To give you a little taste of what I'm talking about: the 1963 coup which took down the DIem regime began as a fake coup, engineered by Diem himself (and brother/advisor Dinh Ngo). Diem had been unpopular since a 1962 crackdown on dissident Buddhist monks, which ended in several displays of public self-immoliation (always a sympathy-grabber). The fake coup was supposed to be controllable, as it would be started and orchestrated by Diem operatives who wouldn't let it get out of hand. The faux-coup would disrupt commerce and cause general disorder, which would turn public opinion against Diem's opposition, and which would give Diem an excuse to institute martial law, and a purge of moderates. Great idea, no? The thing is, the CIA knew about the secret fake coup, and turned one of Diem's generals into a double agent. So the CIA operated a double-secret REAL coup within Diem's fake coup. Diem and Dinh Nhu didn't catch on until the supposedly-rebelling soldiers whom they had ordered to shut down traffic in Saigon didn't stand down to Diem's police. When Madame Nhu heard Diem and Dihn Ngo had been assassinated, she didn't accept the news as real for three months! She assumed (as, actually, my own wife probably would) that he had faked his death, and was probably waiting somewhere for her out of the country.
And that's just one of two death-faking stories in this book... and only one of three false-flag attacks... and Diem was only in power for nine years! That's a average of one false-flag event for every three years in power. I wonder if that's a record. (I am so naïve.)
Oh, did I mention that Diem was put in power by the French, because they expected him to fail? They figured his political inexperience and corruption would mismanage South Vietnam so badly that the public would be clamoring for a (pseudo)return to French (neo)colonial rule.
Of course, it didn't quite work out that way. This was one family of survivors, and Madame Nhu is as heavy a hitter as her husband and brother-in-law. When a pirate problem on Vietnamese inland waterways became so bad it threatened the economy, Diem and Dinh Ngo were prepared to negotiate. It was Madame Nhu working behind the scenes who convinced them to confront and destroy the underworld pirate/gangsters, which turns out to have been the right decision.
She was tough, but also knew how to turn on the charm. Her flirtations with LBJ were "credited" (if one may use such a positive term) with bringing hundreds of millions of dollars of foreign aid into Vietnam. That's just one of many instances in this book when the "Dragon Lady" used her sex appeal to political ends. Obviously, the appellation "Dragon Lady" -with all its racial and gender stereotypical undertones- is problematic, but I'll leave those discussions for some other reviewer.
A few unexpected tidbits:
Vietnamese resistance to French recolonializing efforts after World War II were in part the result of Japanese propaganda during the war. Even though Imperial Japanese forces were cruel masters, their Asian solidarity propaganda found purchase among Vietnamese who suffered long under humiliating French colonial rule. For all their evils, the Imperial Japanese broke the myth of unchallengeable European commercial, military, and technological superiority.

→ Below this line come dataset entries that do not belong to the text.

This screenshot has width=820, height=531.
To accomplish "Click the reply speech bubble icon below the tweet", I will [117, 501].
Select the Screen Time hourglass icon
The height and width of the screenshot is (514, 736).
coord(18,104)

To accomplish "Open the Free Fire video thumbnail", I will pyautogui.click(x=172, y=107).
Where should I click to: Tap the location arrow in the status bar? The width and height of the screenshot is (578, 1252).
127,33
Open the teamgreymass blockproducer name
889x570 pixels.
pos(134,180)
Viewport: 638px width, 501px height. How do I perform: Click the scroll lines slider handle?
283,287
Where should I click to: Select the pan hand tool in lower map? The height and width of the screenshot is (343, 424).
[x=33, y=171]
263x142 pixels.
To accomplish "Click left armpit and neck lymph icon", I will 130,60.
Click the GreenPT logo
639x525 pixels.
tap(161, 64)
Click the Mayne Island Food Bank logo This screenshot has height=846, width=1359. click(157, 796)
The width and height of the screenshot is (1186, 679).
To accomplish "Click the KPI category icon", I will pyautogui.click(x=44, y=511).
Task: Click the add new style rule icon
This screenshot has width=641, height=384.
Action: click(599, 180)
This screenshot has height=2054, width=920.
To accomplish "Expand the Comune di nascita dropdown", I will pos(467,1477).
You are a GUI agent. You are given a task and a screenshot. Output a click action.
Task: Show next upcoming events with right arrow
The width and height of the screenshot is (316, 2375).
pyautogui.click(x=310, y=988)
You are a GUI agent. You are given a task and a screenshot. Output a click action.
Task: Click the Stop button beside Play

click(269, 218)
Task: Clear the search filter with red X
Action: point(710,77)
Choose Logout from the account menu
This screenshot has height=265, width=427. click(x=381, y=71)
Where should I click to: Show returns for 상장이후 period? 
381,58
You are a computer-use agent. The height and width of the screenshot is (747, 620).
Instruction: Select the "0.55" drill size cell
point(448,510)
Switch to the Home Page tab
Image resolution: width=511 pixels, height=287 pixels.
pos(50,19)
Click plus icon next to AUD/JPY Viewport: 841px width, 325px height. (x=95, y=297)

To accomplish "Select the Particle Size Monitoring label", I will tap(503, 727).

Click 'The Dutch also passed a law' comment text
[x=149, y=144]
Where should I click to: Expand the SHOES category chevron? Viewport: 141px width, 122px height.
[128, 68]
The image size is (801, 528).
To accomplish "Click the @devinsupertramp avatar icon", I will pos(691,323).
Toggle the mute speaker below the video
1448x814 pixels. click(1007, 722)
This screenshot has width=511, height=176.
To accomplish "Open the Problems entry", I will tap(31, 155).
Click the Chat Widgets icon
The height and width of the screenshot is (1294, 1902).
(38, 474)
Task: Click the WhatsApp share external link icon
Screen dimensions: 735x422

The Vietnam War arguably started with American CIA orchestration of the 1963 coup. There is a long list of reasons why the US wanted to oust Diem and his brother- mostly they were too independent-minded to take uncritical instructions from the US, but also because the Kennedy administration felt that Diem's regime didn't project a favorable enough image of what a liberal democracy should be, in contrast to Ho Chi Minh's regime up in the North. President Diem appeared a bit too opulent and corrupt, and as part of the miniscule Catholic minority, it looked bad when he cracked down on Buddhist monks. One has to wonder whether the crackdown, and subsequent coup, and subsequent Vietnam War would have happened at all, if Madame Nhu's family had been Buddhist instead of Catholic.